> Deine Aufgaben
1 - Zähle alle Förderer auf, die laut dem Text über die Grabungen in Doliche die Arbeiten unterstützt haben.
2 - Schreib den Text über die Grabungen in Doliche nach seinem letzten Satz ein Stück weiter.

> Der Text
• • • •
Fortschritte in Doliche: Die Grabungsarbeiten 2024

Vom 29.07.2024 bis zum 15.09.2024 fanden auch in diesem Jahr wieder Grabungen in Doliche in der Südosttürkei statt. Ziel der Arbeiten war es zum einen, die Erforschung des römischen Stadtzentrums im Südosten des antiken Stadtgebiets fortzusetzen. Dabei stand vor allem die Untersuchung des monumentalen Tempels aus dem 2. Jh. n. Chr. und des Stadtarchivs im Mittelpunkt. Zum anderen wurden die Arbeiten im Bereich der Hangkirche von Doliche, einer frühchristlichen Basilika aus dem 4. Jh. n. Chr., fortgesetzt. Insgesamt haben wir 12 Grabungsschnitte mit einer Fläche von insgesamt 285 m2 untersucht. Parallel dazu sind tausende von Funden bearbeitet worden. 39 Studierende und SpezialistInnen sowie 21 türkische Hilfskräfte waren daran beteiligt.

Möglich war dies dank der Unterstützung durch die Deutsche Forschungsgemeinschaft, die Carl Humann-Stiftung, die Universität Pisa, die Universität Münster und nicht zuletzt auch dank des Historisch-Archäologischen Freundeskreises, der die Arbeiten mit 4.000 Euro unterstützt hat. Die Förderung durch den Freundeskreis ist von besonderer Bedeutung, weil sie es ermöglicht, die Infrastruktur und Ausrüstung des Projektes zu stärken und es zukunftsfähig zu machen. Dafür möchte ich mich herzlich bei Ihnen bedanken.
• • • •
> Vorgegebene Daten
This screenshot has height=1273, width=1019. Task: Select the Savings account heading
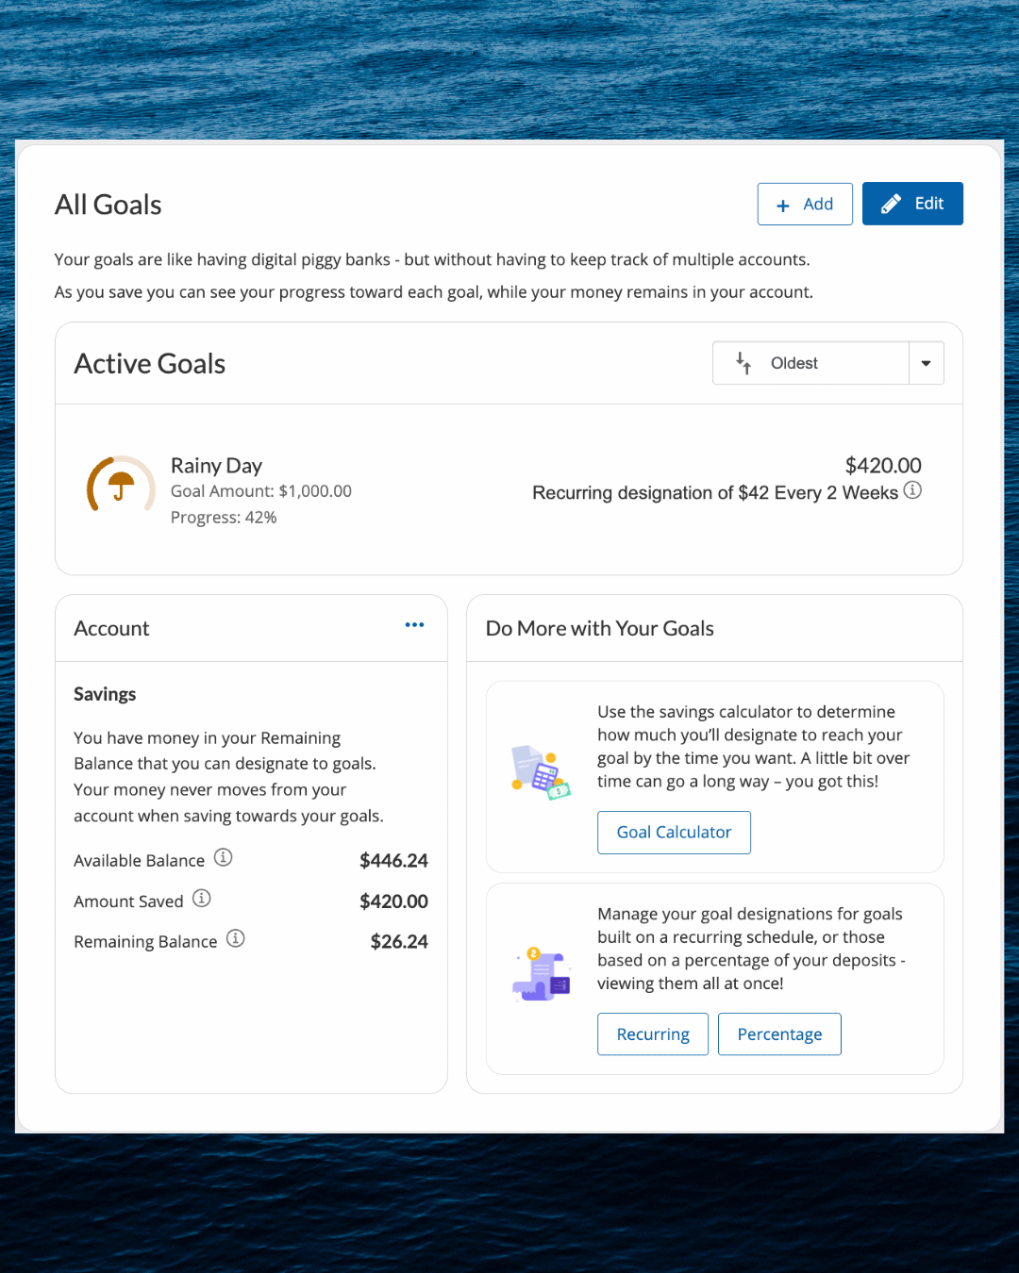(105, 694)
• • • •
> Die Lösungen
1 -
- die Deutsche Forschungsgemeinschaft
- die Carl Humann-Stiftung
- die Universität Pisa
- die Universität Münster
- der Historisch-Archäologische Freundeskreis

2 -
1. Die Arbeiten im Bereich des römischen Tempels

Im Jahr 2021 waren westlich der Thermenanlage im Stadtzentrum von Doliche Teile eines monumentalen Tempels aus der römischen Kaiserzeit entdeckt worden, dessen Erforschung sich in den Jahren 2022 und 2023 fortsetzte. Es handelt sich um eine der bedeutendsten Entdeckungen in Doliche. Der Tempel zeichnet sich nicht nur durch seine Größe, sondern auch durch seine ungewöhnliche Architektur aus, insbesondere durch eine große Apsis im Westen der Cella. Leider wurde der Bau nach seiner Zerstörung fast vollständig abgetragen, so dass in den meisten Bereichen nur noch die Fundamentgräben zu erkennen sind. Dennoch ist es nach Abschluss der diesjährigen Arbeiten möglich, den Tempel weitgehend zu rekonstruieren. Im Fokus stand die Untersuchung der westlichen Apsis, der südöstlichen Ecke sowie der Front des Baus.

Freilegung der westlichen Apsis

Mit der Ausgrabung des westlichen Teils der Apsis, die den Tempel nach Westen abschloss, ist nun die Westseite des Gebäudes ausgegraben. In dem neuen Schnitt wurde die Felskante freigelegt, die auch als Rückwand des Tempels diente. Sie ist leicht geschwungen und nimmt damit die Krümmung der Apsis auf. Überraschenderweise sind auch noch zwei schmale Quader erhalten, die auf der Felskante stehen und zum aufgehenden Abschnitt der Rückwand gehören.

Der Innenbereich der Apsis war durch großflächige Raubgrabungen dagegen nahezu vollständig zerstört. Vom originalen Fußboden der Apsis sind keine Spuren sichtbar. Die Freilegung einer mittelalterlichen Mauer, die die Apsis in zwei Hälften teilte, lieferte jedoch wichtige Hinweise auf eine spätere Nachnutzung. Auch eine wiederverwendete Säulenbasis auf einem Postament deutet darauf hin, dass die Apsis im Mittelalter eine neue Funktion erhielt.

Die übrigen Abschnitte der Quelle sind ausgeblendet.